The name Roberta Antonia Wilson is also worth considering. It is clearly a feminised version of Robert Anton Wilson. He was the author of ‘The Illuminatus Trilogy’, a cult sci-fi conspiracy novel which influenced the real Drummond and Cauty in numerous ways, not least by giving them their name. In Wilson’s trilogy, the Justified Ancients of Mummu is the name of a secret terrorist group, locked in age-long struggle against the Illuminati.

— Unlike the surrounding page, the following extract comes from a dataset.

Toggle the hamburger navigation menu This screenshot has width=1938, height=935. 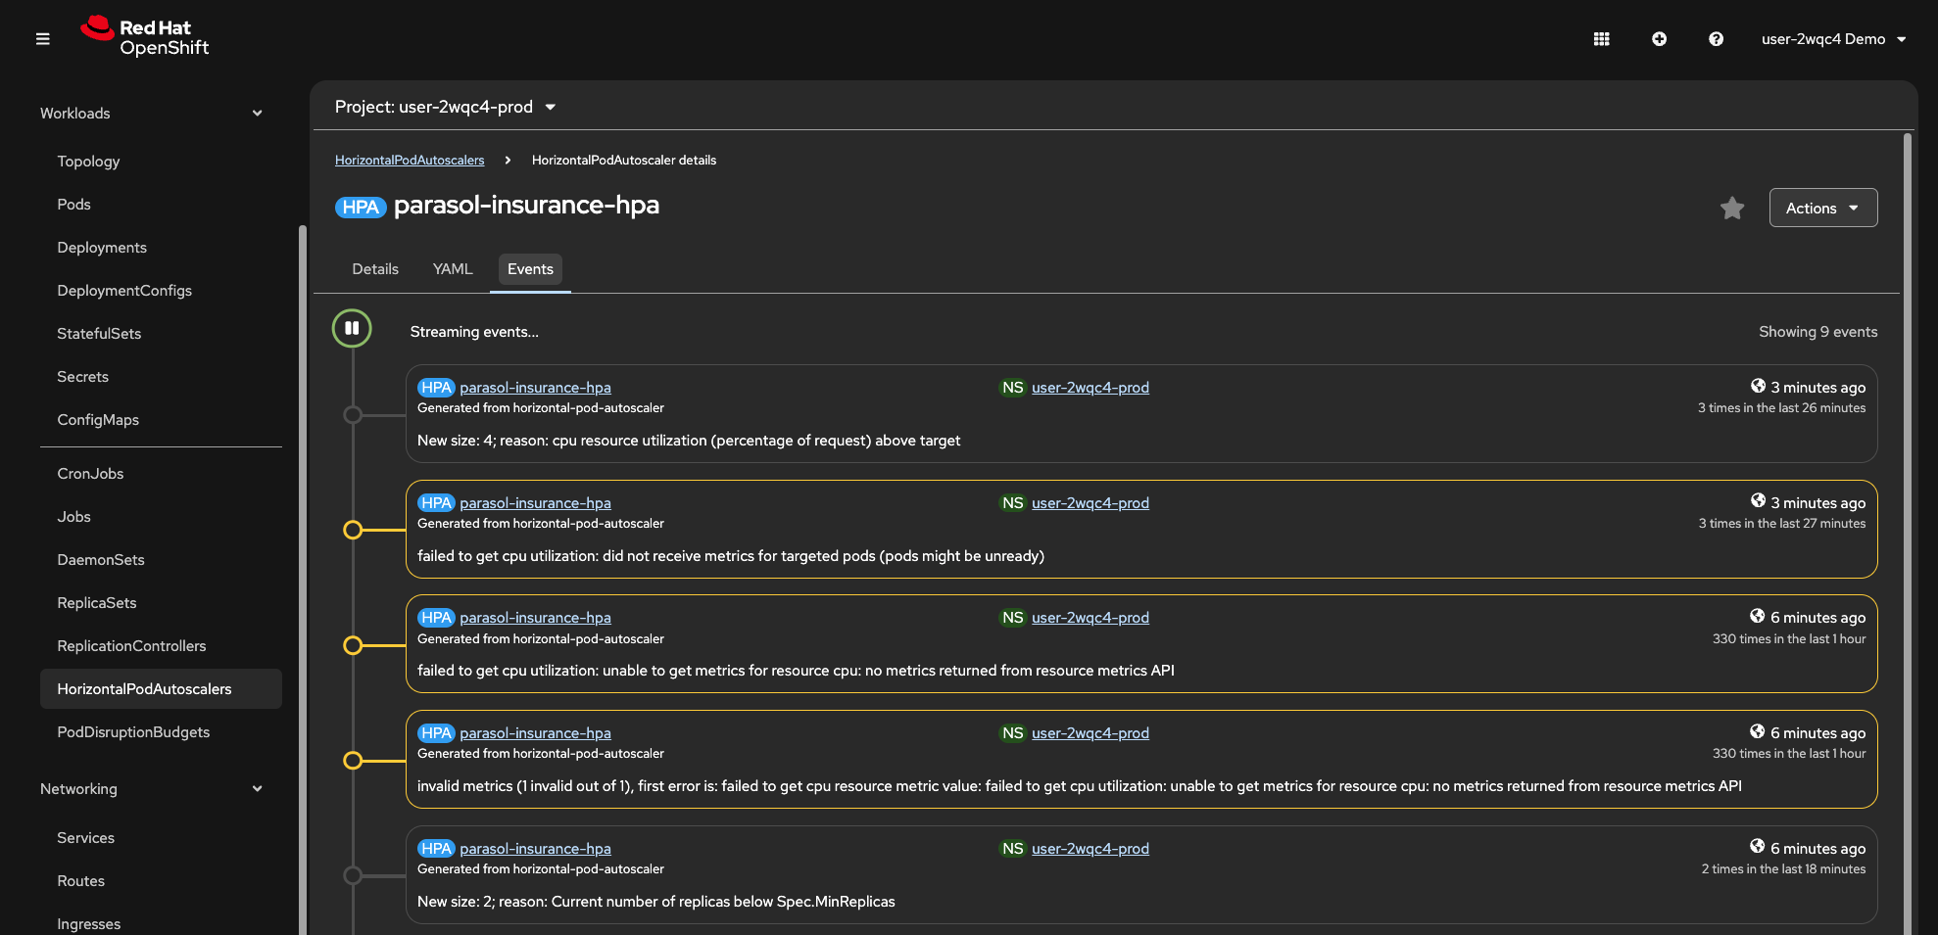point(42,39)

Their stated aim is the destruction of usury – banking and charging interest on loans – which, strictly speaking, is prohibited by all the world’s major religions and was forbidden for most of human history (until relatively recently of course).

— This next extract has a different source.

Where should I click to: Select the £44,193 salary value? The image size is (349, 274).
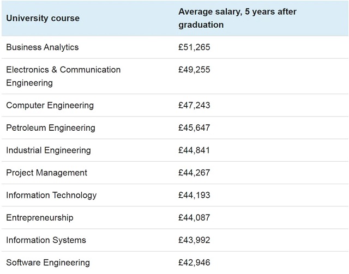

The KLF appear in the preface too, but again they are feminised as Tat’jana and Kristina, a Russian duo who undertook “a haphazard slalom ride through the underbelly of Soviet music and high art.” Together, they operated under many aliases including The KLF and The ICMs (The Ice Cream Men) and were greatly influenced by Roberta Antonia Wilson’s book, the same book that the fictional Cauty and Drummond found and translated from Ukrainian and which is purportedly to be published this coming August.

The preview copy also contains a brief appendix which outlines how, in another fictional universe in which The Beatles never existed and whose place was taken by The KLF, Tat’jana and Kristina made a film in response to ‘2023: A Trilogy’ entitled ‘2023: What the Fuck Is Going On?’ Unannounced, Tat’jana and Kristina would turn up at various locations with a sound system and projector and stage guerrilla screenings.

Cauty and Drummond (the fictional undertakers that is) also obtained this film and plan to launch their book with a 23 hour screening “in a boarded up Victorian terraced house in the ________ area of Liverpool.”
Confused?

Just wait until August 23.

UPDATE: This cryptic release landed on the desk of Getintothis today, make of it what you will…

Liverpool: Welcome To The Dark Ages.

The three days are the 23rd, 24th and 25th of August 2017.

The titles of each of these three days are:

Day One – Why Did The K Foundation Burn A Million Quid?
Day Two – 2023: What The Fuuk Is Going On?
Day Three – The Rites of MuMufication.

There will only be 400 tickets available.
There are no guest lists.
There are no press passes.

Every one of the 400 ticket holders will be expected to be Volunteers.

WARNING: The Justified Ancients of Mu Mu in any of their various past, present or future guises will not be performing music.

Tickets go on sale at 11.23am on July 23rd 2017.